Kiedyś na Facebook’a wrzuciłam pewne zdjęcie i opatrzyłam je komentarzem: „Najlepsze rzeczy w życiu są za darmo”. Razem z moim chłopakiem jechaliśmy wtedy na wycieczkę rowerową do Żelazowej Woli i w kawiarni na dworcu dostaliśmy darmowego wafla holenderskiego do kawy. Zainspirowana darmowym waflem, zrobiłam zdjęcie, wrzuciłam na profil i podpisałam właśnie w ten sposób.

Jednak potem zaczęłam się trochę nad tym zastanawiać i doszłam do wniosku, że to nieprawda. To nieprawda, że najlepsze rzeczy w życiu są za darmo. Nie można zapłacić za nie pieniędzmi, a to nie to samo. 

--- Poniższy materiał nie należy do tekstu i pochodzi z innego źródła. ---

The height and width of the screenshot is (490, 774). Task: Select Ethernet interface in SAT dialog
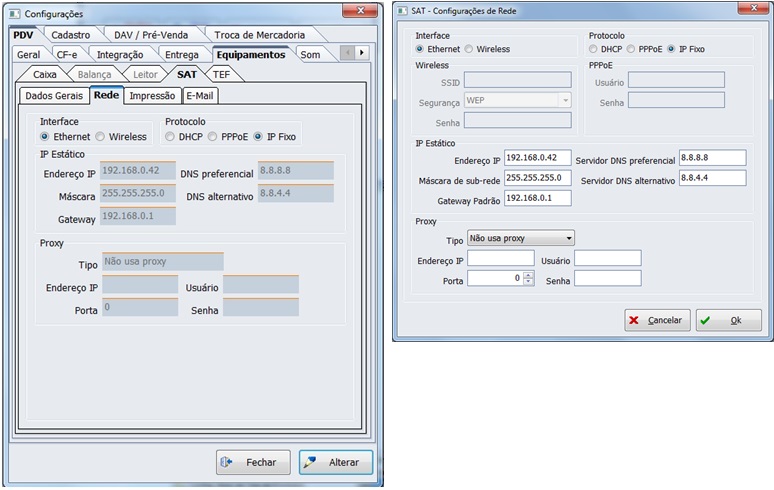click(x=421, y=48)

Duma, radość ze zwycięstwa, czas spędzony z przyjaciółmi, najlepszy przyjaciel, miłość, upragniony sukces. Te rzeczy nie są za darmo.

Dlaczego tak uważam? Ponieważ na nie wszystkie trzeba solidnie zapracować. Prawdziwa przyjaźń i miłość potrzebuje zaangażowania i czasu. W tych relacjach nie tylko dostajesz, ale (zwłaszcza) dajesz! Rozmowę, czas, empatię, zrozumienie, pomoc, wsparcie. To „cena” jaką musisz zapłacić, żeby stworzyć i utrzymać bliską relację z drugim człowiekiem. Nigdy nie pozostawiajcie przyjaźni i miłości samej sobie. Trzeba nad nimi cały czas ciężko pracować. Dlatego uważam, że nie są nam dane za darmo. 

Duma i sukces również idą w parze z ciężką pracą. Uczucie radości z naszego zwycięstwa, sukcesu nie można kupić za żadne pieniądze. Ale jest tym większe, im dłużej i ciężej na ten sukces pracowaliśmy. Czy ponieśliśmy za to jakąś cenę? Niewątpliwie. Nie bez przyczyny mówi się, że sukces jest jak góra lodowa. Reszta świata widzi tylko jego wierzchołek. Ile trudów, potknięć, porażek, momentów frustracji i zrezygnowania zaliczyliśmy po drodze, wiemy tylko my sami.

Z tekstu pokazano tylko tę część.